I've been watching them closely at the top of the hour, and they don't actually jump up there when the system becomes unresponsive. They do jump once in a while when I look at the history, but it's not coinciding with the unresponsiveness. I must have seen it happen as a coincidence, and thought that was happening each time.
I run 2500-4000 states at normal operation. Once in a while, I see that jump to 15000, but I haven't investigated what is causing that. Could be a reload of some IP list or something.

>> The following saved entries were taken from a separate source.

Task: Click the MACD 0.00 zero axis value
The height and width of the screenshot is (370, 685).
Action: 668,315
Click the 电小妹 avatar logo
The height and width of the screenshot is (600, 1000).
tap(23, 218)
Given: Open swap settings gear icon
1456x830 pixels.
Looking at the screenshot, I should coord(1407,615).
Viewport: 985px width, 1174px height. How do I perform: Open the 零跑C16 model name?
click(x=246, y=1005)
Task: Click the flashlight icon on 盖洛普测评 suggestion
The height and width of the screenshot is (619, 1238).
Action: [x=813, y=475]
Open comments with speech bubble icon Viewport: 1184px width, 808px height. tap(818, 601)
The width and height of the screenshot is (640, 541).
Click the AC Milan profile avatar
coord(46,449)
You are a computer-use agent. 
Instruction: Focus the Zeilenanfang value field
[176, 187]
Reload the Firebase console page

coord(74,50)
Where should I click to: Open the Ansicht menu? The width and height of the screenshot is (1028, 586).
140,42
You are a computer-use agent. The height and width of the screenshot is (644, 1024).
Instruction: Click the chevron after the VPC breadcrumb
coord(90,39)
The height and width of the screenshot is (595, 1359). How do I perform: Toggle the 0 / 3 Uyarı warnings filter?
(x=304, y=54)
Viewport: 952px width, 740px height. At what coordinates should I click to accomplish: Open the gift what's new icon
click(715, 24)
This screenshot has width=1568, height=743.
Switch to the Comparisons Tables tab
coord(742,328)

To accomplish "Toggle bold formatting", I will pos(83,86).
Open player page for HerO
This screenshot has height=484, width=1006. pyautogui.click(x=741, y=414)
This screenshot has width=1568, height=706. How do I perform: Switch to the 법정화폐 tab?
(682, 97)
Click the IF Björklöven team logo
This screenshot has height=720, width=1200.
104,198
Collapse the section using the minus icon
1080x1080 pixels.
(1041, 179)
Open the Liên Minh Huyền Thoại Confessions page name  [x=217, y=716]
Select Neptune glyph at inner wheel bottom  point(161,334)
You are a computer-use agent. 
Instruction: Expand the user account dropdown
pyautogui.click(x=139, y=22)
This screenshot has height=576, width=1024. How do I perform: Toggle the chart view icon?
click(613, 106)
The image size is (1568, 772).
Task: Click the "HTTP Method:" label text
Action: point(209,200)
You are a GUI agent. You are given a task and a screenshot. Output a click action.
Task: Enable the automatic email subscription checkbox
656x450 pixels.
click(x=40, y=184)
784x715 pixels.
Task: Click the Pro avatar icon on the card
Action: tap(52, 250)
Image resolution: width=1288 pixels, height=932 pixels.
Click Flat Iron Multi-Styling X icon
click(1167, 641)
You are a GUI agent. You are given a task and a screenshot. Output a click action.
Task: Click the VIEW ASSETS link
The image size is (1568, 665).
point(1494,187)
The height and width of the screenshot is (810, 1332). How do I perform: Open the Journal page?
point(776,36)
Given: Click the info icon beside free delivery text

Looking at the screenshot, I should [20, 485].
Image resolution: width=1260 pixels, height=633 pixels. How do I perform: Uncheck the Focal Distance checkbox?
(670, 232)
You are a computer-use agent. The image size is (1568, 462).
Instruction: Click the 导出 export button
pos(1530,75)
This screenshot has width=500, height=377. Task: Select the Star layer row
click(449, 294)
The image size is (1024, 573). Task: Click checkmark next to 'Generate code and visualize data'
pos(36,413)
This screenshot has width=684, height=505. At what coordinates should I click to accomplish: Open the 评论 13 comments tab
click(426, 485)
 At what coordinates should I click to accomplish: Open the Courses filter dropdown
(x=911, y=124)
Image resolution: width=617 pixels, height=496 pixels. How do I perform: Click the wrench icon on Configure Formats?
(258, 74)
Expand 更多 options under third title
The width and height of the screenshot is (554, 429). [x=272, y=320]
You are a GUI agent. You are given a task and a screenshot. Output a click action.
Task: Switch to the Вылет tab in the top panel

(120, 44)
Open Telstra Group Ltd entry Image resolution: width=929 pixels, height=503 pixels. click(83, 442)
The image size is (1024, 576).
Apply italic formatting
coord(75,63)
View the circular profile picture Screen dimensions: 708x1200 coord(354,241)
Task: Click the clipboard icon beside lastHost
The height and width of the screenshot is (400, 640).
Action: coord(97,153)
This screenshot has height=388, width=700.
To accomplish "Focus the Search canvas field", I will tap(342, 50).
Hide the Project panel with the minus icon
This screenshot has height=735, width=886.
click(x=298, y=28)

What I did notice is that if I watch the hardware at the top of each hour, the hard drive goes active and thrashes around writing for 1-2 full minutes. It's at that point when everything hangs. Watching the GUI doesn't show anything abnormal as far a CPU usage, or drastic memory changes... But it's reading/writing like crazy when the unresponsiveness happens.
The logs are pointless in the GUI. They don't show a thing going on to tell me what is happening when this occurs. Only "warning" I saw anywhere was that it took 4+ seconds to write the data to disk from vnstatd (Traffic Totals). But it wasn't at the time of the unresponsiveness.
So I'm lost... I'm going to upgrade to 24.03 which just came out today and see if it changes. In the meantime, any idea how to check the disk usage that's happening? Any way to see what is doing the disk thrashing?
Thanks!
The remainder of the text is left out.